◆ **Work required**
Please make an exact transcription of all the data that follows.

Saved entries
────────────────────
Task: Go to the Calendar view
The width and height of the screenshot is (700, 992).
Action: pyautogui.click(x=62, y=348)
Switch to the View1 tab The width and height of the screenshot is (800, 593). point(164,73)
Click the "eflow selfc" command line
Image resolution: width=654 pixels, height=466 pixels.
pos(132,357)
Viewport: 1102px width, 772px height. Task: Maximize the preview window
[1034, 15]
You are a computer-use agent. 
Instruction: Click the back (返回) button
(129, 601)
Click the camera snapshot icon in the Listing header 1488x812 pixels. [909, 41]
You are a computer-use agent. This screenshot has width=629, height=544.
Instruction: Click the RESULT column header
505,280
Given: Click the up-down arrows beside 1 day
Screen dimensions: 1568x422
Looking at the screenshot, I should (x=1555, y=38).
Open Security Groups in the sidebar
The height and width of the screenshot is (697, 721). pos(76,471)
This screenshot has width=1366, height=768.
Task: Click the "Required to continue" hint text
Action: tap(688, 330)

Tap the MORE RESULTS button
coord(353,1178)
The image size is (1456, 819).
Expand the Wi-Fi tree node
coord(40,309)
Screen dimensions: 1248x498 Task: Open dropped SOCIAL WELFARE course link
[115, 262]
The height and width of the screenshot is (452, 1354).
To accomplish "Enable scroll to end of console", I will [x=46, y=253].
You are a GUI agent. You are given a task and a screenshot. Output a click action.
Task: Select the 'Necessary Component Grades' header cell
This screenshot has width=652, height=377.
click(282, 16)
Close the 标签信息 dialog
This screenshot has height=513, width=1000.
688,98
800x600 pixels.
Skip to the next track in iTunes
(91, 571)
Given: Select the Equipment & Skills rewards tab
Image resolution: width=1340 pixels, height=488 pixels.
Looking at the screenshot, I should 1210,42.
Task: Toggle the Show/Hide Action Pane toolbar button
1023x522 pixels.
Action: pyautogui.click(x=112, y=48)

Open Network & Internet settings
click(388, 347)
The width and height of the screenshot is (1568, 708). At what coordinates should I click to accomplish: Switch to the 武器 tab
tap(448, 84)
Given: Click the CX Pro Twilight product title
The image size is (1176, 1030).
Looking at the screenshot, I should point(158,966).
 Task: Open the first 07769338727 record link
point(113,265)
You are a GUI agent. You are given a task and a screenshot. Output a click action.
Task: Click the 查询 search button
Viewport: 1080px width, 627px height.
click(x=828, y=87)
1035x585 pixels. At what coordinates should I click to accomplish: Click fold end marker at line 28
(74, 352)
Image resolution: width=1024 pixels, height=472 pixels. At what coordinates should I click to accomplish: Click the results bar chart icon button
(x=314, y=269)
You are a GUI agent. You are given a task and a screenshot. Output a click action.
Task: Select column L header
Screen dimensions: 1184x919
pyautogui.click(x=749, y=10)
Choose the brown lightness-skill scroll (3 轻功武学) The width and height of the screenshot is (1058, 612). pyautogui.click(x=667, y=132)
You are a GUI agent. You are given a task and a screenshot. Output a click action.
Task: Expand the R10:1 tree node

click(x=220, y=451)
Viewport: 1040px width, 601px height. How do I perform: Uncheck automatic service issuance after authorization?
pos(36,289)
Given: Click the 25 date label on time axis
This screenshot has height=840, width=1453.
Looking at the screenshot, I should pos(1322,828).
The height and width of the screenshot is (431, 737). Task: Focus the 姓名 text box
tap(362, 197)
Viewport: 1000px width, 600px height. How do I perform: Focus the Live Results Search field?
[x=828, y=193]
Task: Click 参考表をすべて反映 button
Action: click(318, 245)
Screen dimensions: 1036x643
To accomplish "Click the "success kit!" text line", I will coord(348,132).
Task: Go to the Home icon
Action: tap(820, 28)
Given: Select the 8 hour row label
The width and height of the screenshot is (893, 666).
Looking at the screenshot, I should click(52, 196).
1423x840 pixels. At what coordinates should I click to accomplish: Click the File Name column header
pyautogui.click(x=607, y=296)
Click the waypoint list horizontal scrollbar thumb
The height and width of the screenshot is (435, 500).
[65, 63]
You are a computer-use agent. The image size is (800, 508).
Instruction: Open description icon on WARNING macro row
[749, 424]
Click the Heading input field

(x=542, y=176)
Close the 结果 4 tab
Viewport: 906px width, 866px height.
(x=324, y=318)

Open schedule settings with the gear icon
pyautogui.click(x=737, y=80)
────────────────────
◆ **Finished exercise**
Task: Go to the Calendar view
The width and height of the screenshot is (700, 992).
Action: pyautogui.click(x=62, y=348)
Switch to the View1 tab The width and height of the screenshot is (800, 593). point(164,73)
Click the "eflow selfc" command line
Image resolution: width=654 pixels, height=466 pixels.
pos(132,357)
Viewport: 1102px width, 772px height. Task: Maximize the preview window
[1034, 15]
You are a computer-use agent. 
Instruction: Click the back (返回) button
(129, 601)
Click the camera snapshot icon in the Listing header 1488x812 pixels. [909, 41]
You are a computer-use agent. This screenshot has width=629, height=544.
Instruction: Click the RESULT column header
505,280
Given: Click the up-down arrows beside 1 day
Screen dimensions: 1568x422
Looking at the screenshot, I should (x=1555, y=38).
Open Security Groups in the sidebar
The height and width of the screenshot is (697, 721). pos(76,471)
This screenshot has width=1366, height=768.
Task: Click the "Required to continue" hint text
Action: tap(688, 330)

Tap the MORE RESULTS button
coord(353,1178)
The image size is (1456, 819).
Expand the Wi-Fi tree node
coord(40,309)
Screen dimensions: 1248x498 Task: Open dropped SOCIAL WELFARE course link
[115, 262]
The height and width of the screenshot is (452, 1354).
To accomplish "Enable scroll to end of console", I will [x=46, y=253].
You are a GUI agent. You are given a task and a screenshot. Output a click action.
Task: Select the 'Necessary Component Grades' header cell
This screenshot has width=652, height=377.
click(282, 16)
Close the 标签信息 dialog
This screenshot has height=513, width=1000.
688,98
800x600 pixels.
Skip to the next track in iTunes
(91, 571)
Given: Select the Equipment & Skills rewards tab
Image resolution: width=1340 pixels, height=488 pixels.
Looking at the screenshot, I should 1210,42.
Task: Toggle the Show/Hide Action Pane toolbar button
1023x522 pixels.
Action: pyautogui.click(x=112, y=48)

Open Network & Internet settings
click(388, 347)
The width and height of the screenshot is (1568, 708). At what coordinates should I click to accomplish: Switch to the 武器 tab
tap(448, 84)
Given: Click the CX Pro Twilight product title
The image size is (1176, 1030).
Looking at the screenshot, I should point(158,966).
 Task: Open the first 07769338727 record link
point(113,265)
You are a GUI agent. You are given a task and a screenshot. Output a click action.
Task: Click the 查询 search button
Viewport: 1080px width, 627px height.
click(x=828, y=87)
1035x585 pixels. At what coordinates should I click to accomplish: Click fold end marker at line 28
(74, 352)
Image resolution: width=1024 pixels, height=472 pixels. At what coordinates should I click to accomplish: Click the results bar chart icon button
(x=314, y=269)
You are a GUI agent. You are given a task and a screenshot. Output a click action.
Task: Select column L header
Screen dimensions: 1184x919
pyautogui.click(x=749, y=10)
Choose the brown lightness-skill scroll (3 轻功武学) The width and height of the screenshot is (1058, 612). pyautogui.click(x=667, y=132)
You are a GUI agent. You are given a task and a screenshot. Output a click action.
Task: Expand the R10:1 tree node

click(x=220, y=451)
Viewport: 1040px width, 601px height. How do I perform: Uncheck automatic service issuance after authorization?
pos(36,289)
Given: Click the 25 date label on time axis
This screenshot has height=840, width=1453.
Looking at the screenshot, I should pos(1322,828).
The height and width of the screenshot is (431, 737). Task: Focus the 姓名 text box
tap(362, 197)
Viewport: 1000px width, 600px height. How do I perform: Focus the Live Results Search field?
[x=828, y=193]
Task: Click 参考表をすべて反映 button
Action: click(318, 245)
Screen dimensions: 1036x643
To accomplish "Click the "success kit!" text line", I will coord(348,132).
Task: Go to the Home icon
Action: tap(820, 28)
Given: Select the 8 hour row label
The width and height of the screenshot is (893, 666).
Looking at the screenshot, I should click(52, 196).
1423x840 pixels. At what coordinates should I click to accomplish: Click the File Name column header
pyautogui.click(x=607, y=296)
Click the waypoint list horizontal scrollbar thumb
The height and width of the screenshot is (435, 500).
[65, 63]
You are a computer-use agent. The image size is (800, 508).
Instruction: Open description icon on WARNING macro row
[749, 424]
Click the Heading input field

(x=542, y=176)
Close the 结果 4 tab
Viewport: 906px width, 866px height.
(x=324, y=318)

Open schedule settings with the gear icon
pyautogui.click(x=737, y=80)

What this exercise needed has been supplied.